A glossary of popular terms and concepts related to SRE and to detech.ai platform.
Definitions for core SRE concepts according to detech.ai specifications.
Service Level Objectives (SLOs) set customer expectations and define specific operational goals IT and DevOps teams need to hit and measure themselves against. An SLO is usually derived from an a third-party agreement like and SLA and specifies a performance target for a specific metric, such as uptime or latency. SLOs can be seen as internal promises a company makes with itself in order to ensure their customer facing agreements are honored.
Service level indicators (SLIs) are a measurement of service performance. SLIs are represented by 0-100% scale and are good relfections of the level of performance a client is getting. SLIs are calculated from metrics collected by monitoring systems and measured for compliance against an SLO.
Service Level is the last, most recent value of an SLI.
Error budgets are derived from an SLO’s target and define the maximum amount of unreliability allowed for a specific technical system within a defined time period. They can be interpreted as a time buffer where failures are allowed that is meant to be allocated for product development.
The Burn Rate is a measurement of the rate of consumption of an SLO’s error budget. It indicates how fast a given SLO’s error budget is being depleted. The burn rate value is meant to be interpreted as the fraction of the SLO’s compliance window for which the error budget will be fully depleted (EB = 0). For example, a burn rate value of 2 would mean that, at the current error rate, the error budget would go from 100% to 0% within half (1/2) the duration of the SLO’s compliance window. A burn rate value of 5 would mean that error budget would be fully depleted in one fifth (1/5) the duration of the SLO’s compliance window.
Remaining Error Budget is the amount of error budget an SLO has left within its compliance window. For request-based SLOs, the remaning error budget is calculated using an estimated error budget value. This estimation is made based on historical data from past compliance periods. For time-based SLOs, the remaining error budget is calculated using the actual error budget derived from the SLO's target for a specific compliance window.
Compliance windows, also referred to as compliance periods, or evaluation periods are time windows for which a given SLI is evaluated against an SLO. These periods corresponde to the SLO's time window. SLO error budgets are allocated for the duration of the SLO's compliance window. Compliance windows can be either rolling, or calendar-aligned. All SLOs have a rolling window assigned to them when they are created that is used for calculating the SLI. Calendar-aligned windows can be applied to SLOs in the Reliability Insights page.
Rolling windows are time windows that slide as time moves forward, meaning that as new datapoints are generated, older ones are dropped. This ensures that the total number of datapoints inside a rolling window is always the same, and that the window always contains the most recent data. Within detech.ai, SLIs are calculated using rolling windows meaning that each SLI value is calculated taking into consideration all events that happened within the rolling window's time frame.Important!
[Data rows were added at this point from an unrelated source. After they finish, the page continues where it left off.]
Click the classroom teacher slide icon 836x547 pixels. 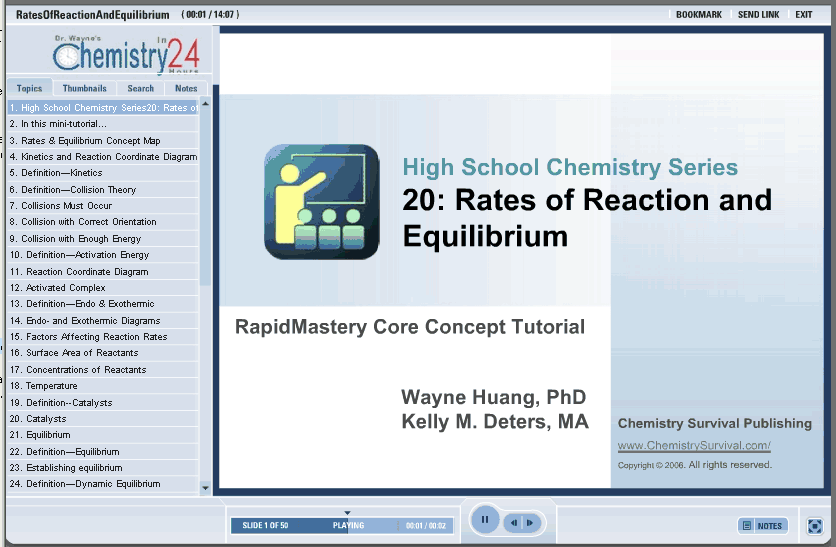[321, 202]
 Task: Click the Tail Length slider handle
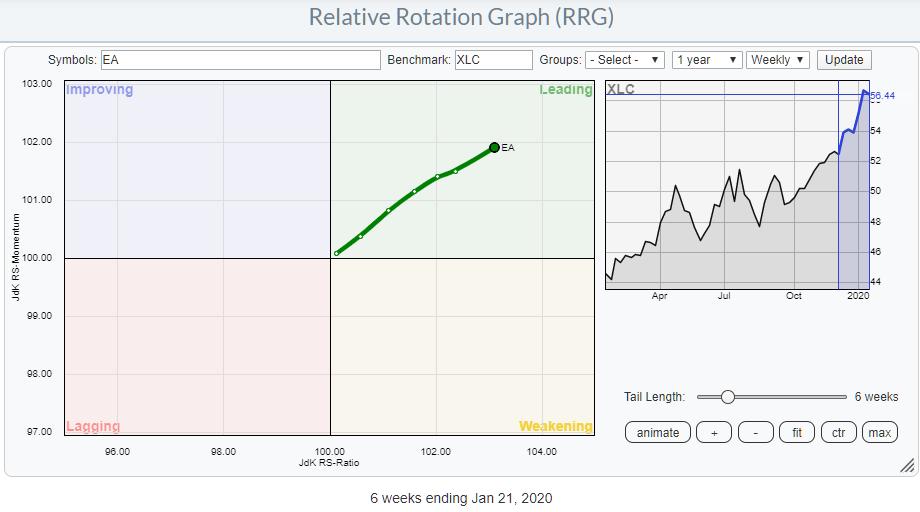[728, 397]
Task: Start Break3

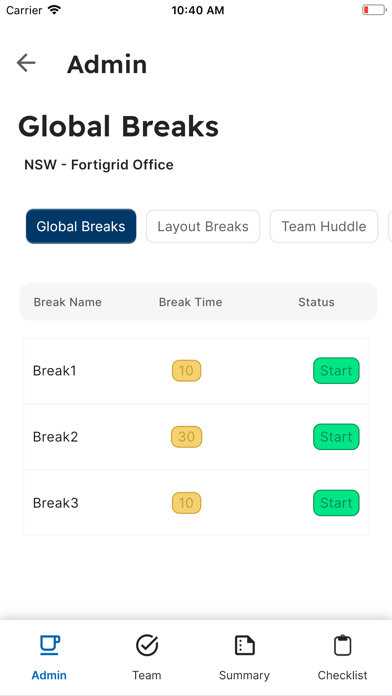Action: coord(336,503)
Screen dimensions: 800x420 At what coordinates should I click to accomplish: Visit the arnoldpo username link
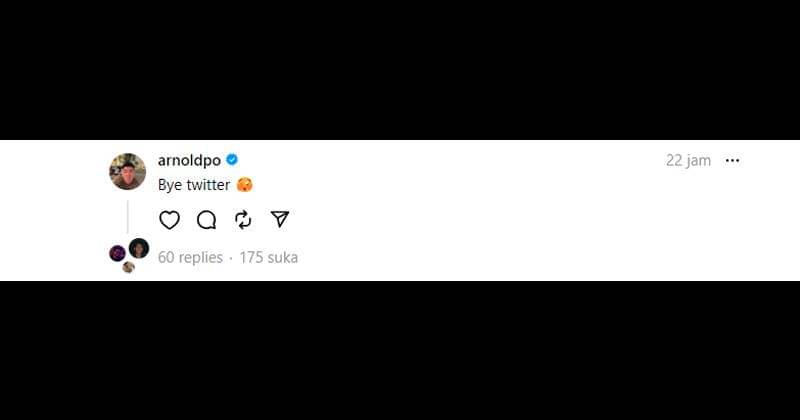pos(189,160)
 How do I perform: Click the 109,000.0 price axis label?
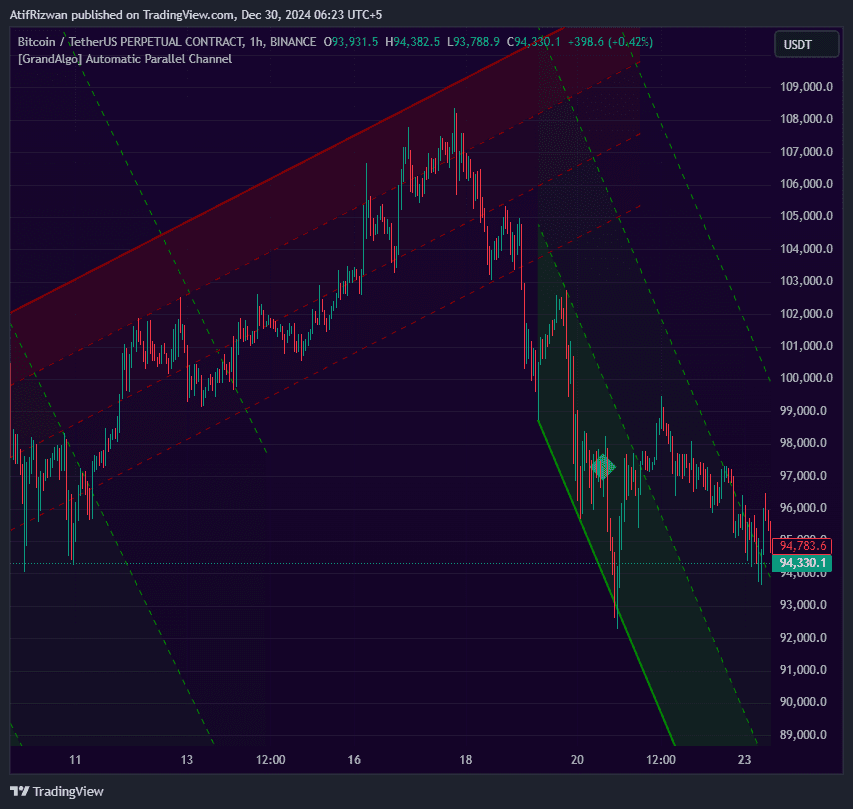pos(805,85)
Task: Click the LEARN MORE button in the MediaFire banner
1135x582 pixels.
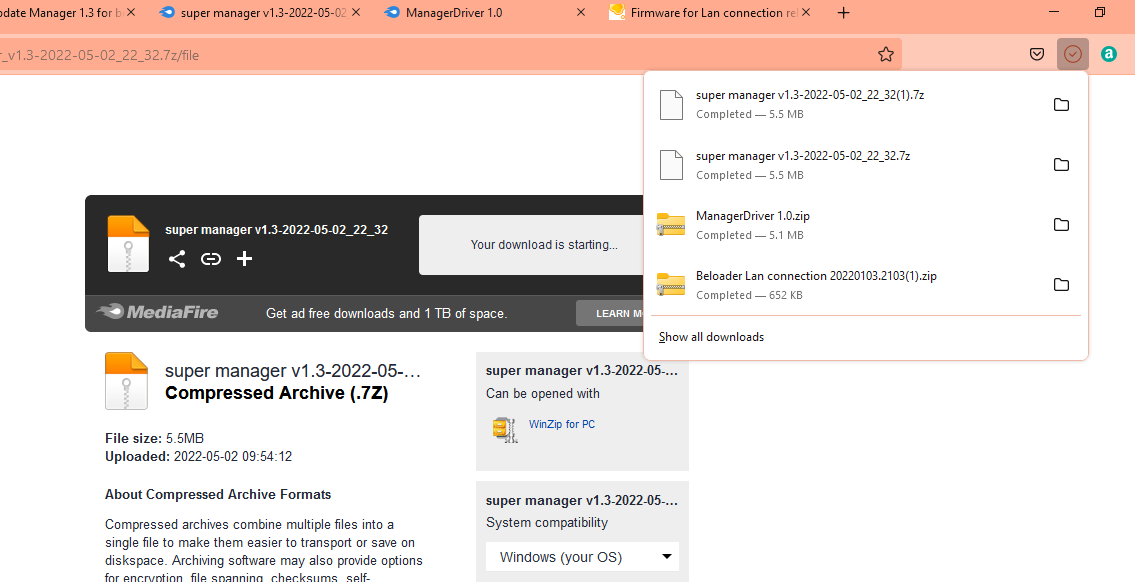Action: [x=621, y=312]
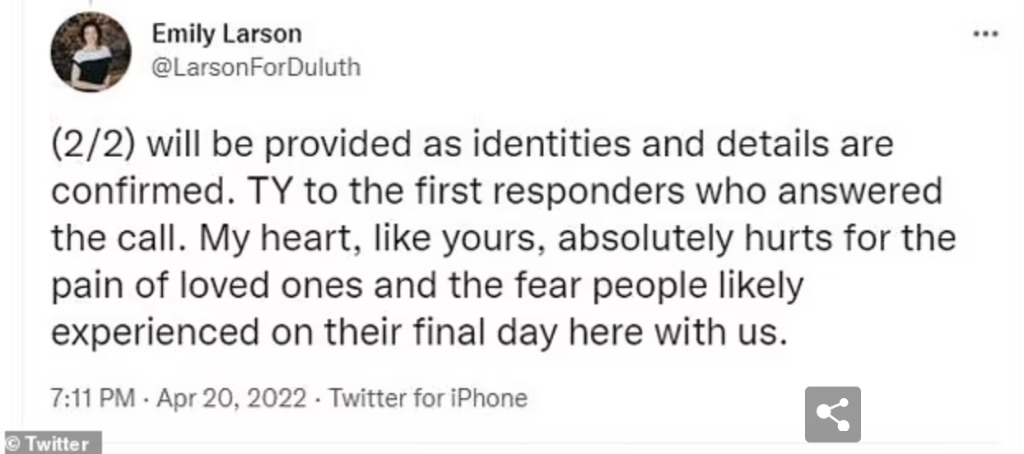
Task: Visit the @LarsonForDuluth handle
Action: click(256, 67)
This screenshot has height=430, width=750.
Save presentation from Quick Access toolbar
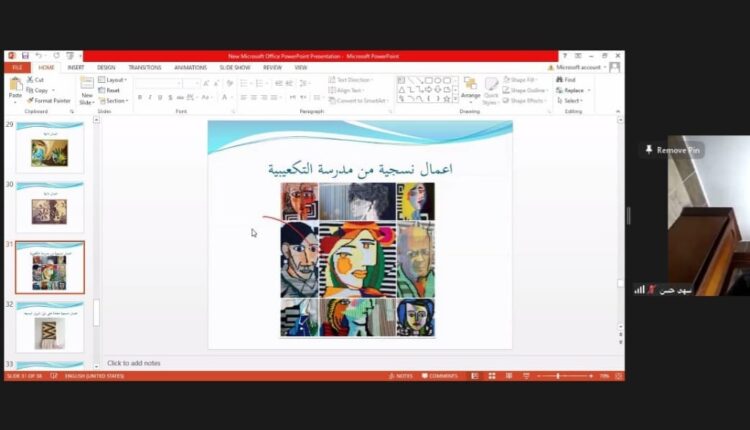click(x=23, y=56)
An important aspect of rolling windows at detech.ai, is that they only role at the end of each day (00:00h UTC). This might cause whatever is being measured by the rolling window to spike up at when a new day begins. This is because when the window rolls, the data pertaining to the oldest day within the window is dropped. These spikes can sometimes be seen in SLI, or Remaining Error Budget charts because when the oldest day of the window is dropped, so are any bad events, or bad minutes that happened that day, causing these indicators to rapidly increase in value.
Calendar-aligned windows are time windows that have a clear start and end date. These type of windows can be applied to SLOs in the Reliability Insights page. When using calendar-aligned windows, SLI values are calculated taking into consideration only the events that happened between the window's start date and end date. In case the end date is somewhere in the future, only events that occurred between the start date and the current time are considered for SLI and error budget calculations.
Dimensions are sets of key/value pairs useful for providing context to an SLO within the application’s ecosystem. Each dimension represents a different segment of an application. Grouping SLOs by dimensions allows for a quick breakdown of how each one of these segments is performing with regards to reliability, as measured by the underlying SLOs assigned to each specific dimension.
Definitions for the various SLI categories. These categories specify what measure of performance is an SLI representing.
The proportion of requests that returned a successful response.
The proportion of requests that were faster / returned a response faster than a given threshold.
The proportion of data being processed at, or above a given rate of production threshold.
The likelyhood of having a known-healthy copy of an application’s / an user’s data records.
The proportion of data returned in an undegraded state.
The proportion of up-to-date data records according to a given time threshold.
The proportion of processed data records that returned correct and consistent values.